TASK A:
Translate this sentence from the movie roundup into Spanish: "It screens at the Hot Docs theater in Toronto and streams its films anywhere in Canada—for free."
TASK B:
Go on with the movie roundup from the point where it stops, and keep its voice.

After Dr. Strange raked in a huge box office haul and is likely to do it again, it makes sense that there are no big films opening this week to go up against it. The smaller ones are worth your attention though as are the two documentaries I've included today. One is making a re-appearance though Hot Docs, where it played is now over. The other is from DOXA, which is still on through the weekend.

And here's early word on another event: the annual Human Rights Watch Canada Film Festival. It screens at the Hot Docs theater in Toronto and streams its films anywhere in Canada—for free. The opening this year is the world premiere of Klabona Keepers which shows indigenous groups in Northern British Columbia fighting against a huge coal mining project that's planned. I'll have more on it after it debuts May 26 and starts streaming May 30 but if you want to catch it that way you have to register now. Access is limited. For more info go to https://hotdocs.ca/whats-on/cinema-series/hrw-film-festival

And new elsewhere …

Operation Mincemeat: 4 stars

Happening: 4

Sneakerella: 2 ½

The Last Victim: 3

Navalny: 4 ½

Doug & the Slugs: 3 ½

OPERATION MINCEMEAT: It's a true story from World War II, has been told before in the 1956 film The Man Who Wasn't There and gets a classy new interpritation with lots of thriller-novel grade plot twists. The plan, dreamt up by a couple of British intelligence officers was to fool Hitler about invasion plans. They want him to think it'll be in Greece, when Sicily was the real target and they think that floating a dead body ashore with fake information in his pockets would do it. Ewen Montagu (Colin Firth) and Charles Cholmondeley (Matthew Macfadyen) are the plot leaders.

RECORDS:
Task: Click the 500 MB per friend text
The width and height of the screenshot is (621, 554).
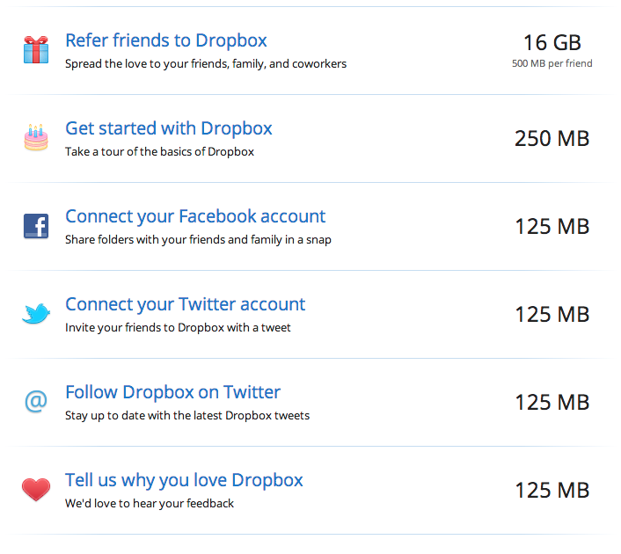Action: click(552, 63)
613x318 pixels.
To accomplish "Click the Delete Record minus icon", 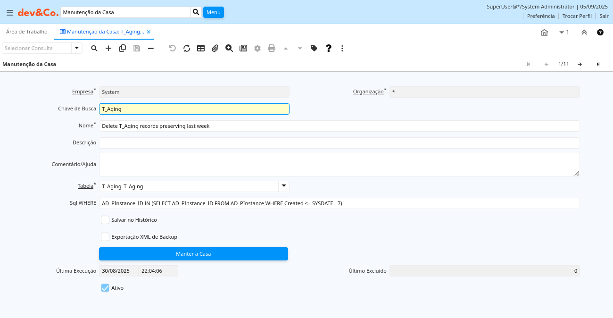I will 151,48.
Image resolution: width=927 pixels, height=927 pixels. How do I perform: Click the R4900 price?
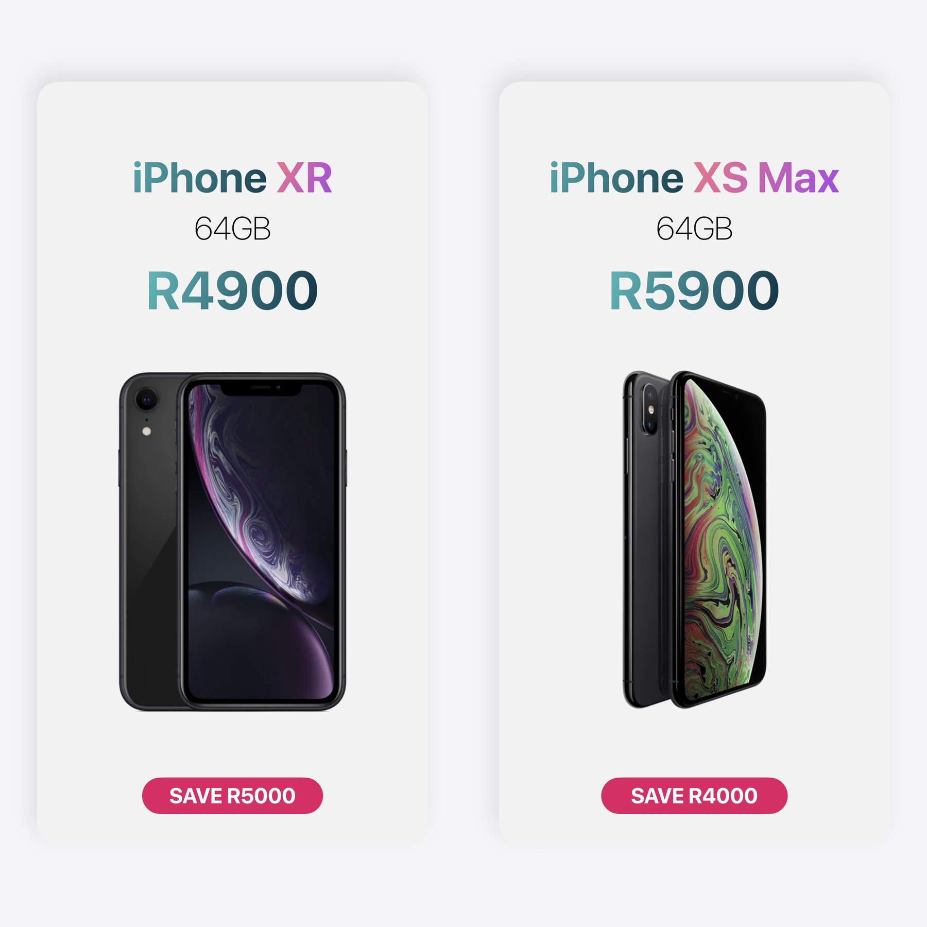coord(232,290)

RESULT A:
Se proyecta en el cine Hot Docs de Toronto y transmite sus películas en cualquier lugar de Canadá, de forma gratuita.

RESULT B:
Courtesy of Netflix

The easy part, as Montagu says, was finding a corpse. A sailor who died of rat poison will do. Getting him to look water logged and finding just the right look for the fake documents he bears is harder. Their real coup was to put a photo of his wife into just the most convincing pocket of his shirt. The photo is really of a team member played by Kelly MacDonald and there's some resentment and even hint of a love-triangle about that. There's also fear of a leak because a brother is a leftie and sympathetic to Russia, which of course Hitler has made a pact with. The film concentrates on all such details and is ostensibly narrated by another team member, Ian Fleming (played by Johnny Flynn). Watch him pre-imagine a lot of James Bond details. The film is generally more serious than that. Under John Madden's direction, it's most involving. (Netflix) 4 out of 5

HAPPENING: How timely is this? As we watch the Americans in another discordant debate over abortion, here's a film from France that reminds most dramatically what it was like before it became legal. And might, one side says, become so again. It's based on a personal memoir from 1963.

Courtesy of IFC Films

Anne is a top university student who slowly comes to realize she's pregnant. The film concentrates a lot on the stress she's going through. She checks often for any sign of blood. She's distracted in class. A doctor confirms her fears but refuses to help. It would be illegal. “You can't ask that of me,” he says. The father-to-be says it's her problem and is surprised she hasn't done anything about it. A friend sends her to a back-alley practitioner who has a tough, no nonsense approach. The procedure by her, an earlier self-try with a knitting needle, and talk of using bleach create a chilling tone and a later scene is horrifying. The film's view is clear about “the illness that only strikes women and turns them into housewives.” Anamaria Vartolomei, in the lead, has won awards, as has the film, including the top prize at Venice. It's a strong film. (Rent or buy at VOD sites like Cineplex) 4 out of 5

SNEAKERELLA: This is a seriously updated version of Cinderella. It's for the Instagram generation, so heavily concerned is it with style and appearance, in this case in the subculture that dotes on cool shoes. The script calls them “sneaker junkies.” You know the people who would line up or log on for hours to get hold of the latest release. That's the major twist the Charles Perrault fairy tale gets here, and by no means the only one. In this version the characters are black and the central one is male. Surprisingly, it works. The film is energetic, tuneful and full of good messages.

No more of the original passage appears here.